Speech and Transcription
Valossa AI generates speech-to-text results from the audio track of analyzed videos. The transcript data is available in multiple formats: as detections in the Core metadata JSON, or as a downloadable SRT subtitle file.
Speech Detection Types
audio.speech
Contains speech transcript segments, roughly corresponding to typical subtitle groupings (a few words or a sentence per detection).
{
"t": "audio.speech",
"label": "we profoundly believe that justice will win despite the looming challenges",
"a": { "sen": { "val": 0.307 } },
"occs": [
{ "id": "100", "ss": 12.5, "se": 16.8, "shs": 4, "she": 5 }
]
}
The label field contains the transcribed text. If speech sentiment analysis is enabled, the a.sen.val field contains the valence score.
In by_detection_type, audio.speech detections are ordered by time (not by prominence).
audio.speech_detailed
Contains individual words with precise timestamps, confidence scores, and speaker diarization.
{
"t": "audio.speech_detailed",
"label": "stay",
"c": 0.59,
"a": { "s": { "id": "14" } },
"occs": [
{ "id": "341", "ss": 44.32, "se": 44.4, "shs": 28, "she": 28 }
]
}
| Field | Description |
|---|---|
label | The word or punctuation character |
c | Confidence score for this word (0.0 to 1.0) |
a.s.id | Speaker ID for diarization (identifies which speaker said this word) |
occs | Precise start and end time for this word |
Punctuation characters (periods, commas) have zero duration (ss equals se).

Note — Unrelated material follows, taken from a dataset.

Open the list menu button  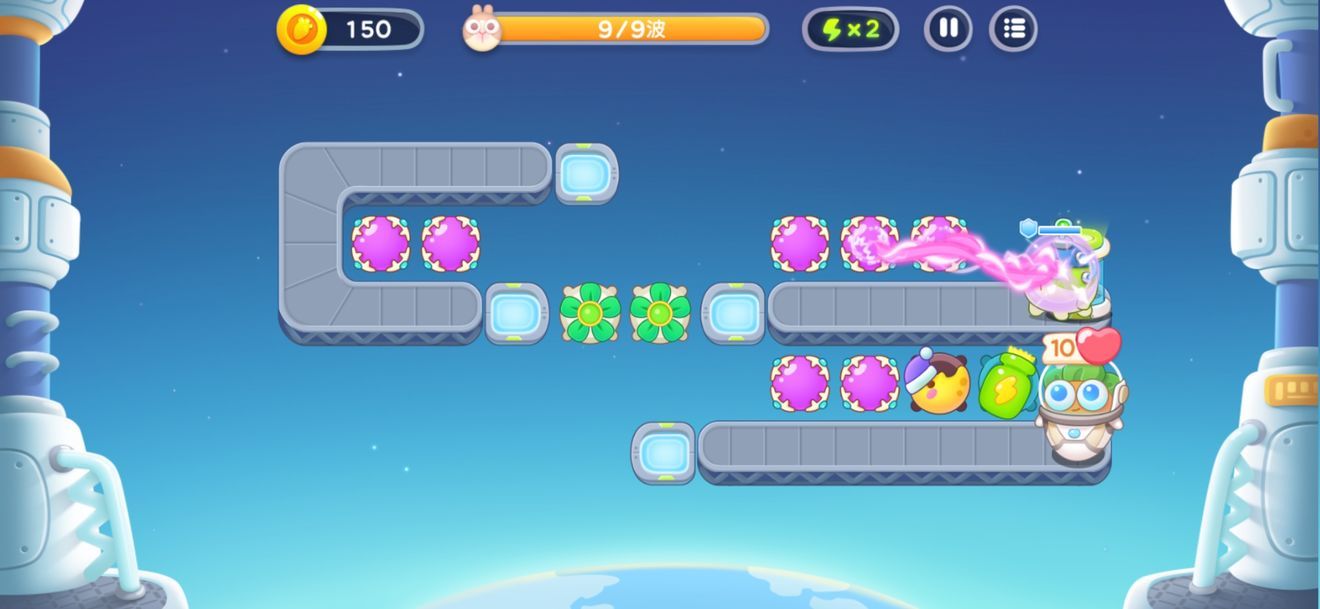click(x=1013, y=29)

In by_detection_type, audio.speech_detailed detections are ordered chronologically.
audio.speech_detailed may not be available for all subscriptions. If unavailable, use audio.speech for transcript data.
audio.speech_summary
An AI-generated summary of the video's speech content.
audio.speech_summary.keyword
Keywords extracted from the speech summary.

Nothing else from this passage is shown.